Pediatric Rheumatology Research IDEA Lab
Treatment-Related Metabolomics
in JIA
Innovation
The research question inspiring this proposal is: Does metabolomic profiling in children with chronic arthritis reveal metabolite signatures that distinguish between methotrexate treatment responders and non-responders? Metabolomics, the study of metabolic pathway end-products and by-products in biologic fluids. The objectives of this project are to: Test the hypothesis that a panel of serum metabolites and related biochemical pathways, identified using mass spectrometry technology, can distinguish JIA methotrexate responders from non-responders and Generate preliminary data to support the rationale for a larger-scale, nationwide validation study of metabolomic profiling to predict treatment responses in JIA. We hypothesize that pre-treatment metabolomic signatures will be predictive of methotrexate responsiveness in children with JIA.
Discovery
This study is currently in the early enrollment phase.
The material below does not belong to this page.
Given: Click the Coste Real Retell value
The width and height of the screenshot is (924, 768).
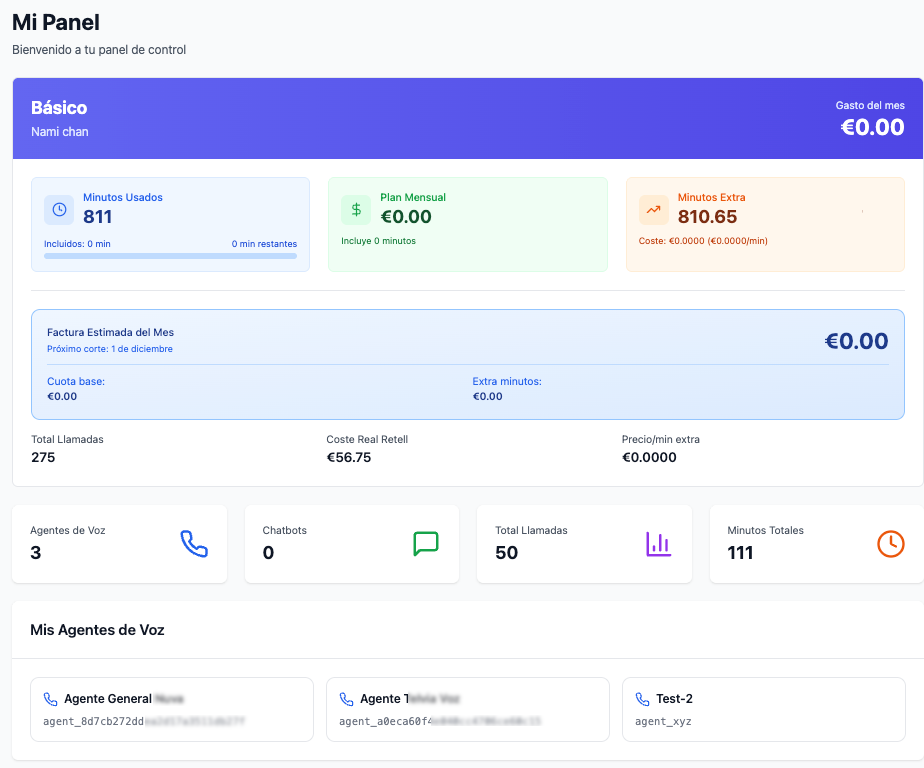Looking at the screenshot, I should (x=349, y=457).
The objectives of this project are to: Test the hypothesis that a panel of serum metabolites and related biochemical pathways, identified using mass spectrometry technology, can distinguish JIA methotrexate responders from non-responders and generate preliminary data to support the rationale for a larger-scale, nationwide validation study of metabolomic profiling to predict treatment responses in JIA. We hypothesize that pre-treatment metabolomic signatures will be predictive of methotrexate responsiveness in children with JIA.
Engagement
This project is being conducted by a collaborative team that includes pediatric rheumatologists and pathologies from the University of Saskatchewan and metabolomic researchers at the University of British Columbia. We are grateful to the patients participating in this study and to the College of Medicine Research Awards (CoMRAD) for funding to support this project.
Action
We anticipate this research will identify pre-treatment metabolite biomarkers that predict methotrexate responsiveness and characterize biochemical pathways associated with non-response in JIA. Results are expected to inform how metabolomic signatures in JIA can guide the judicious use of methotrexate to ensure optimal therapy is introduced in the right patient at the right time resulting in more favorable outcomes, fewer adverse effects, and lower patient and societal costs. We envision an algorithm comprising clinical attributes and metabolite biomarkers will predetermine methotrexate responders from non-responders to guide early JIA therapy.